Ces bons résultats ne surprennent pas Vincent Delahaye, ancien rapporteur de la commission d’enquête sur les concessions autoroutières, menée en 2020. « C’est au-dessus des prévisions qu’on a faites, mais on a fait un travail prudent », commente le sénateur centriste de l’Essonne. Surtout, les données publiées par l’ART tranchent avec le discours tenu par les sociétés d’autoroute. « Ils ont très rapidement retrouvé le niveau du trafic de marchandises. Ils considéraient qu’il fallait cinq ans pour retrouver les chiffres de 2019. En réalité, ça va beaucoup plus vite. »
Conséquence de ce rebond, le chiffre d’affaires des sociétés concessionnaires d’autoroutes a atteint 10,6 milliards d’euros en 2021, dont 10,3 milliards provenaient des péages, à 98 % de son niveau de 2019. Elles ont versé 3,3 milliards d’euros de dividendes, un montant en hausse de près de 40 % par rapport à 2020 et de 5 % par rapport à 2019.
« Le gros défaut, ce sont les contrats signés au moment de la privatisation, qu’il faut absolument revoir »
Cette bonne santé financière contraste avec l’effort demandé par les autoroutes aux usagers. Début décembre, le ministère des Transports a annoncé que les péages allaient augmenter de 4,75 % en moyenne au 1er février 2023 (après déjà 2 % d’augmentation en 2022). Un niveau inférieur à l’inflation de 6,2 % mesurée en novembre, mais qui reste « beaucoup trop », selon le sénateur.
« Le gros défaut, ce sont les contrats signés au moment de la privatisation, qu’il faut absolument revoir. Ils ne sont pas adaptés à une vraie concession de service public. Il devrait y avoir des clauses de revoyure, des clauses plus réalistes », plaide Vincent Delahaye.
Plus de deux ans après la remise de son rapport épinglant la rentabilité « hors norme » des concessionnaires, le sénateur appelle une nouvelle fois à revoir les règles et à définir enfin précisément « l’équilibre économique et financier des concessions ». « C’est une notion juridique importante, mais en l’espèce qui n’a jamais été définie. »
Rappel au gouvernement sur l’organisation d’une table ronde avec les autoroutes
Vincent Delahaye réitère son appel au gouvernement à organiser un sommet avec les sociétés concessionnaires et les parlementaires, pour négocier. « Clément Beaune [le ministre des Transports, ndlr], que j’ai pu voir en novembre, m’a annoncé qu’il souhaitait mettre en place un groupe de travail sur le sujet de l’équilibre économique et financier début 2023. On y est.

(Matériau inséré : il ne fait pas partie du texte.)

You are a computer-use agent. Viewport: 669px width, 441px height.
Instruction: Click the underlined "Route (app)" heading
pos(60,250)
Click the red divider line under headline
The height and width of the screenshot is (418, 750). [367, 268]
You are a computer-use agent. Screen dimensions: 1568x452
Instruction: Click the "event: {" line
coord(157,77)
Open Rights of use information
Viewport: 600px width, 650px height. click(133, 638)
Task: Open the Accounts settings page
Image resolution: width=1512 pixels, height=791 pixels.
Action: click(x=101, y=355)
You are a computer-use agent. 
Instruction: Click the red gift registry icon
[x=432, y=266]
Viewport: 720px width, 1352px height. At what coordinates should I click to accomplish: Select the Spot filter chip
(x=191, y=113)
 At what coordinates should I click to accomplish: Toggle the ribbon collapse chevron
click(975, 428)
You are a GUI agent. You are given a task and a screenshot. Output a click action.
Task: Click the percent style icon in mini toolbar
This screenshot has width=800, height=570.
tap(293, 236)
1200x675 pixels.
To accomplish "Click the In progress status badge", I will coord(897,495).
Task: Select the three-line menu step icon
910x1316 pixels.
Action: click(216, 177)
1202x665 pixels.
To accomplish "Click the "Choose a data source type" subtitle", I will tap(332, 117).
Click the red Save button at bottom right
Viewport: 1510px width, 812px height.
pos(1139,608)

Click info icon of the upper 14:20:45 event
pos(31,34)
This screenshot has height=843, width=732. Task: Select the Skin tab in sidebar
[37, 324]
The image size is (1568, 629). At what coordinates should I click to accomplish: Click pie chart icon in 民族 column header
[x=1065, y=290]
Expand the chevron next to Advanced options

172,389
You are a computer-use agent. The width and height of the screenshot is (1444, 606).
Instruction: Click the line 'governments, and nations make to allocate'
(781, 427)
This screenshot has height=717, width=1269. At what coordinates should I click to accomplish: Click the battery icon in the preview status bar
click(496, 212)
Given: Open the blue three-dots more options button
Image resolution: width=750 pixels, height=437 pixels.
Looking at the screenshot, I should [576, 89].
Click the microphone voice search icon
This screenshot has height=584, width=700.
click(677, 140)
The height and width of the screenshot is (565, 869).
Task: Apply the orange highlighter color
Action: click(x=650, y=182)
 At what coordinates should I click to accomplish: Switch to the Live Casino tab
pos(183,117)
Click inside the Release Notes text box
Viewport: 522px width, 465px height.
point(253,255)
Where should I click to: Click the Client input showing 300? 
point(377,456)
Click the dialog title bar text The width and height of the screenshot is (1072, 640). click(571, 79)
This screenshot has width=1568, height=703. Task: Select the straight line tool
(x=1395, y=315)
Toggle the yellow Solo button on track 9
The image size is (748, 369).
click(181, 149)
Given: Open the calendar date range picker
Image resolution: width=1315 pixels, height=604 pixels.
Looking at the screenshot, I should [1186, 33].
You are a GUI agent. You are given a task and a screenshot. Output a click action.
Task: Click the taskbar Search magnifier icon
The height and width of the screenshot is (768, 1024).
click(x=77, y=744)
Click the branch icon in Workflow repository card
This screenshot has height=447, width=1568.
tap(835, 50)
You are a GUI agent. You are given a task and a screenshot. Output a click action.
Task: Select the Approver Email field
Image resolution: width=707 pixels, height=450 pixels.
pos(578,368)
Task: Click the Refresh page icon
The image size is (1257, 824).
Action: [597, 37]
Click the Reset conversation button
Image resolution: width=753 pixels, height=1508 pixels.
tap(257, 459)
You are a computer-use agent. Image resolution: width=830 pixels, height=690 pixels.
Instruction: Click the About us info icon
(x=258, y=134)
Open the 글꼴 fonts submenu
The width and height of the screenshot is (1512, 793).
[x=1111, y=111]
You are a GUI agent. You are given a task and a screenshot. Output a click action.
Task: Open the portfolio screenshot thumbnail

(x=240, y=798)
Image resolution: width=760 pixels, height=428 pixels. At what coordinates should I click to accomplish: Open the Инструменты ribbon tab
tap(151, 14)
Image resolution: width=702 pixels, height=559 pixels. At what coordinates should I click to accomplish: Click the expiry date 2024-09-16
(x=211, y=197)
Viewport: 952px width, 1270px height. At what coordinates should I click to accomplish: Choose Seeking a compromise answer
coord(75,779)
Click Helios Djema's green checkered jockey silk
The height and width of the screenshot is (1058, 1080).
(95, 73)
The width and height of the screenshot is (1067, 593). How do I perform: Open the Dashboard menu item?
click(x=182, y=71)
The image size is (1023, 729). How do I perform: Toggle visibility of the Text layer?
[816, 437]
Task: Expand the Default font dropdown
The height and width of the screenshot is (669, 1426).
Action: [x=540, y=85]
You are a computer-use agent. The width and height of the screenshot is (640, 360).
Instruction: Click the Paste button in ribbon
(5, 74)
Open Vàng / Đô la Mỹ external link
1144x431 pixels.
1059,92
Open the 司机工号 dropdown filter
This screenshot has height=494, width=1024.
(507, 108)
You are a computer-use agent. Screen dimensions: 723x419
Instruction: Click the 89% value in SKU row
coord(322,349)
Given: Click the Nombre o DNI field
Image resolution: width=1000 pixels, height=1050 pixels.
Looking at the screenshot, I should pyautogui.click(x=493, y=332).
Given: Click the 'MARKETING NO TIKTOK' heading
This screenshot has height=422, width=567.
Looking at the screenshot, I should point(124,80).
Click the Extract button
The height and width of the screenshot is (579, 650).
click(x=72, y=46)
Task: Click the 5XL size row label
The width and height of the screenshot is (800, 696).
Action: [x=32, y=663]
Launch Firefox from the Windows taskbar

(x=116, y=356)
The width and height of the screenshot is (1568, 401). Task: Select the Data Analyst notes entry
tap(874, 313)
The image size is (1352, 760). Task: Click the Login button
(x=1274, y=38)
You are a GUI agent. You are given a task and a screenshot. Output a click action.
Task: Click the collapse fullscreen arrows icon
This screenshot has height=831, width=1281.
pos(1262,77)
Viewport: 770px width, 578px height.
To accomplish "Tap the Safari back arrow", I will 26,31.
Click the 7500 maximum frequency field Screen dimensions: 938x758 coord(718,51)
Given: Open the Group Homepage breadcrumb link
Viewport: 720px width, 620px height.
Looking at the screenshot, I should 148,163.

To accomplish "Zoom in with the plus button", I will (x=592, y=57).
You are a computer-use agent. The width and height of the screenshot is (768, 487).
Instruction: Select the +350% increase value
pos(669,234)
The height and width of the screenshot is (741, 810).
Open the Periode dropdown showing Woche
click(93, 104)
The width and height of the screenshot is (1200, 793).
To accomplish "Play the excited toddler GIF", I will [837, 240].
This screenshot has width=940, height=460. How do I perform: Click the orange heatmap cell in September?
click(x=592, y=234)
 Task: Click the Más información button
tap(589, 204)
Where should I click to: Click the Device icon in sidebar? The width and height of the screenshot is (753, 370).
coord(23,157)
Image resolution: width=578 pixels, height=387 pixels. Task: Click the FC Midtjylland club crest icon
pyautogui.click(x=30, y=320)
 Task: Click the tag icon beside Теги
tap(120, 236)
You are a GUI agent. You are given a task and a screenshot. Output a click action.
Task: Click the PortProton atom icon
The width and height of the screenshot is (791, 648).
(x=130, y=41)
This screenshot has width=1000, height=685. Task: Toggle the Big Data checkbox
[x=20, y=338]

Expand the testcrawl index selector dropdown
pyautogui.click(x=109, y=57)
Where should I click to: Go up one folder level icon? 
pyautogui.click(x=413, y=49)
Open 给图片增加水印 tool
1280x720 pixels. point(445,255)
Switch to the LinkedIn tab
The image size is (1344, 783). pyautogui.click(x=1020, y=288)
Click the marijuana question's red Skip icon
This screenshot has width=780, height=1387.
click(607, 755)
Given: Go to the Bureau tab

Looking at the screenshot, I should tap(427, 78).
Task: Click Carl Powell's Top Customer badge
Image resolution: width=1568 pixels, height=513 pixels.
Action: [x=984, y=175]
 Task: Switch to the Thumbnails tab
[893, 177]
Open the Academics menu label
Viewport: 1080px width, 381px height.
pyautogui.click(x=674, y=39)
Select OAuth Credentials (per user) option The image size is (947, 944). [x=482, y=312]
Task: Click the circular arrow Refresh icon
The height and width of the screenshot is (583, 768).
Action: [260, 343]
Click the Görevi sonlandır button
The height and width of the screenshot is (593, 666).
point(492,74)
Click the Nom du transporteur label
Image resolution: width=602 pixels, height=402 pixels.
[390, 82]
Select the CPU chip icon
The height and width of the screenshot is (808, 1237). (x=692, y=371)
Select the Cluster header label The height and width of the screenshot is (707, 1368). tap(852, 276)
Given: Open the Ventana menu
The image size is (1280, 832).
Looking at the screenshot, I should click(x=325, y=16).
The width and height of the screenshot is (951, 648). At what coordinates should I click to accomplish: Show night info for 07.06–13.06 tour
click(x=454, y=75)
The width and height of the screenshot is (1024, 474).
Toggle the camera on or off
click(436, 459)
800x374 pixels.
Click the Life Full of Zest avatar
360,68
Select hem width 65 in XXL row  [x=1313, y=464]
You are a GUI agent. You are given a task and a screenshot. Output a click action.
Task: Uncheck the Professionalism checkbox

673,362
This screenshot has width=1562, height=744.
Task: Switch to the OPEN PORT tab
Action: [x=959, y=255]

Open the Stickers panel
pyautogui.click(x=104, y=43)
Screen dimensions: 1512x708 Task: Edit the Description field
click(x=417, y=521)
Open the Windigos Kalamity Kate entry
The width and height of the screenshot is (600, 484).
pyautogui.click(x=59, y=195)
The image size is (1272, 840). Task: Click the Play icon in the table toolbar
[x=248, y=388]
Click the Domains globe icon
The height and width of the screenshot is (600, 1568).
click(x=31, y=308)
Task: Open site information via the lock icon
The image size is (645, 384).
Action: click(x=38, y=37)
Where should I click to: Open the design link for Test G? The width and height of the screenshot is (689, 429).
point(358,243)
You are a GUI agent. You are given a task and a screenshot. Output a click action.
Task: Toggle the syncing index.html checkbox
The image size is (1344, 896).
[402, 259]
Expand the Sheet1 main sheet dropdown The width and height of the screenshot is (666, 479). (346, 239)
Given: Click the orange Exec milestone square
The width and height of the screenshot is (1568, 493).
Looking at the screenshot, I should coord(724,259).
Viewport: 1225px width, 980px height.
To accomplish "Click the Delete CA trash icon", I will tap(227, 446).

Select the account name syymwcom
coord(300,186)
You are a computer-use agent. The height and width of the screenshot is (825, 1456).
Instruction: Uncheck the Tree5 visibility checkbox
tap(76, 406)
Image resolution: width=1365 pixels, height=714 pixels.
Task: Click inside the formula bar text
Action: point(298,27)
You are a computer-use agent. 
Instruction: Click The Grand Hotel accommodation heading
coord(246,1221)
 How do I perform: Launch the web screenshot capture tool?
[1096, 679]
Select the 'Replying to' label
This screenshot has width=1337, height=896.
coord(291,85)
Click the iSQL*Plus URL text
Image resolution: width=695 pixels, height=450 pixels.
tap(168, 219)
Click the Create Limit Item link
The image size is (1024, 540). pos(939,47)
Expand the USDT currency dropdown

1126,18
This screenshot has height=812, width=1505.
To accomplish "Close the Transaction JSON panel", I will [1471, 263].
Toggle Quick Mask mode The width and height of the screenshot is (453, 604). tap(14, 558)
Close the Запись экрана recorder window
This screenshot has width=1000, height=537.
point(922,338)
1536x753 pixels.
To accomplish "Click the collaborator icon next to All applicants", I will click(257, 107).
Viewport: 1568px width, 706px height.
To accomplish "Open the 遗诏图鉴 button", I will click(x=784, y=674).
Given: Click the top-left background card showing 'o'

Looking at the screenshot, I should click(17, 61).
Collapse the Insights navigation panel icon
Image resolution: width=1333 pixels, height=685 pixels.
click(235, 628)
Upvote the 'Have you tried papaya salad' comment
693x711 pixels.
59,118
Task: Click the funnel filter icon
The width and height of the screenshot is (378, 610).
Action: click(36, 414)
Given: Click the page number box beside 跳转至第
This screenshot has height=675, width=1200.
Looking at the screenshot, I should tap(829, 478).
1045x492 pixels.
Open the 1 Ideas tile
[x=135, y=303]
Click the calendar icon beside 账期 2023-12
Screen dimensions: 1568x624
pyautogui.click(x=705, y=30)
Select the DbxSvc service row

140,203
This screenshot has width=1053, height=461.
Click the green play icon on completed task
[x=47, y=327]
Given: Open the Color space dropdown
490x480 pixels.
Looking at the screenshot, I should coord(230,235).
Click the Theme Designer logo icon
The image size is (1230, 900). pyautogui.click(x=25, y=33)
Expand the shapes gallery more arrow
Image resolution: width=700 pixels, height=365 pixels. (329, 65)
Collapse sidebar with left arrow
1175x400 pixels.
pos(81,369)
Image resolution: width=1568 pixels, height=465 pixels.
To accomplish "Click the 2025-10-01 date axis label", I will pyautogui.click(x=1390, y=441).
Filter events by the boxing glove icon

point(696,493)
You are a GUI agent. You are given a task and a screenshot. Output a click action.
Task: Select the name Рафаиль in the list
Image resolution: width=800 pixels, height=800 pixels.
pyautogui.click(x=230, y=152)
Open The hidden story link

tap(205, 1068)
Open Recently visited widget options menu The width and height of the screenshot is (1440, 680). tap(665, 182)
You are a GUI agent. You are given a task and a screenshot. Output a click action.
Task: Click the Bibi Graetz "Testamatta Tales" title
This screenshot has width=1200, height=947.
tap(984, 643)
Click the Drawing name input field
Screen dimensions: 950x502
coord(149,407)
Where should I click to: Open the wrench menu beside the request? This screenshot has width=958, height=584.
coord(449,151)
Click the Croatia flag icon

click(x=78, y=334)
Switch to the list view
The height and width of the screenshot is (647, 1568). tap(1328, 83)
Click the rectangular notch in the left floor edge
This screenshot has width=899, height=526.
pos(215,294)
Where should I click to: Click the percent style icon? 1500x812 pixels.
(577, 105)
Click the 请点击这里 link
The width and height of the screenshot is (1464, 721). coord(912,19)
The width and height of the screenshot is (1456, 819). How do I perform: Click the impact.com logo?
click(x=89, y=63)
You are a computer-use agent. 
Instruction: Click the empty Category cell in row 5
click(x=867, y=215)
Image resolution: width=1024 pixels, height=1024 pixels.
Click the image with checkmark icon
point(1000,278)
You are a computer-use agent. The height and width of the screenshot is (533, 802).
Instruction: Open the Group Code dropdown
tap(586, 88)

Il faut qu’il tienne parole. »
D’ici la fin des concessions, dont les principales arriveront à leur terme dans les années 2030, plusieurs groupes au Sénat ont tenté cet automne de frapper au porte-monnaie les sociétés d’autoroutes, dans le cadre de leurs amendements plus larges en faveur d’une taxation des superprofits. Les centristes, en pointe sur le sujet, n’ont pas obtenu gain de cause. « Quand il y a des efforts de solidarité demandée à tous les Français, il faut que les sociétés d’autoroutes y participent aussi », soutient Vincent Delahaye.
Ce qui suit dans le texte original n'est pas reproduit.